Understanding Microtargeting Pattern on Social Media
Tunazzina Islam. AAAI-25 Doctoral Consortium.
Abstract
The landscape of social media is highly dynamic, with users generating and consuming a diverse range of content. Various interest groups, including politicians, advertisers, and stakeholders, utilize these platforms to target potential users to advance their interests by adapting their messaging. This process, known as microtargeting, relies on data-driven techniques that exploit the rich information collected by social networks about their users. Microtargeting is a double-edged sword; while it enhances the relevance and efficiency of targeted content, it also poses challenges. There is the risk of influencing user behavior and perceptions, fostering echo chambers and polarization. Understanding these impacts is crucial for promoting healthy public discourse in the digital age and maintaining a cohesive society. My work focuses on developing computational frameworks for better understanding of microtargeting and activity patterns on social media. To analyze the impacts of microtargeting, understanding messaging from both the sender’s and recipient’s perspectives is essential. For the sender, we need to know what are their motivations. For the recipient, we need to know something about their demographic properties and interests, according to which we hypothesize that messaging would change.
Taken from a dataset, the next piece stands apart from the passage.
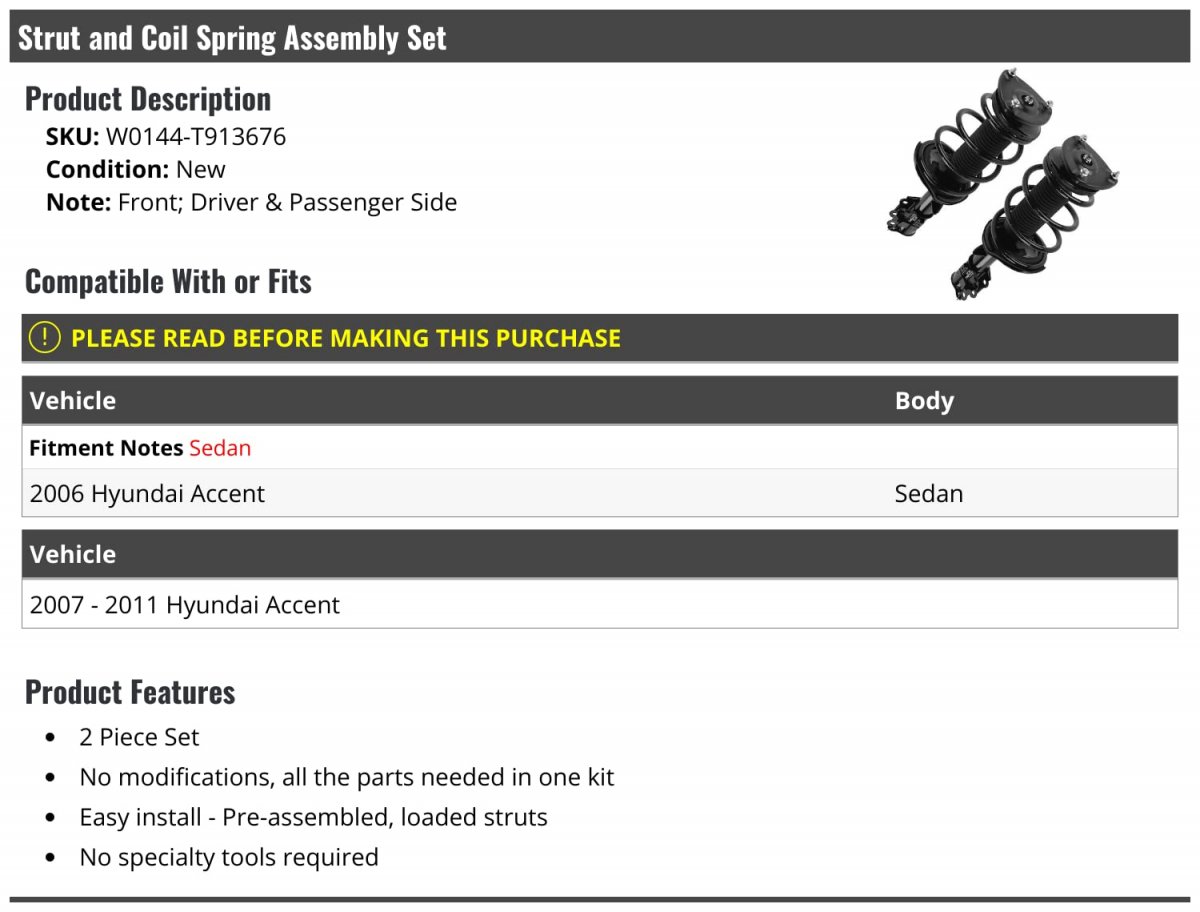Click the 'Product Features' heading
The width and height of the screenshot is (1200, 912).
(130, 692)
A significant challenge lies in understanding the messaging and how it changes depending on the targeted user groups. Another challenge arises when we do not know who the users are and what their motivations are for engaging with content. I address the challenges by developing computational approaches for (1) characterizing user types and their motivations for engaging with content, (2) analyzing the messaging based on topics relevant to the users and their responses to it, and (3) delving into the deeper understanding of the themes and arguments involved in the content.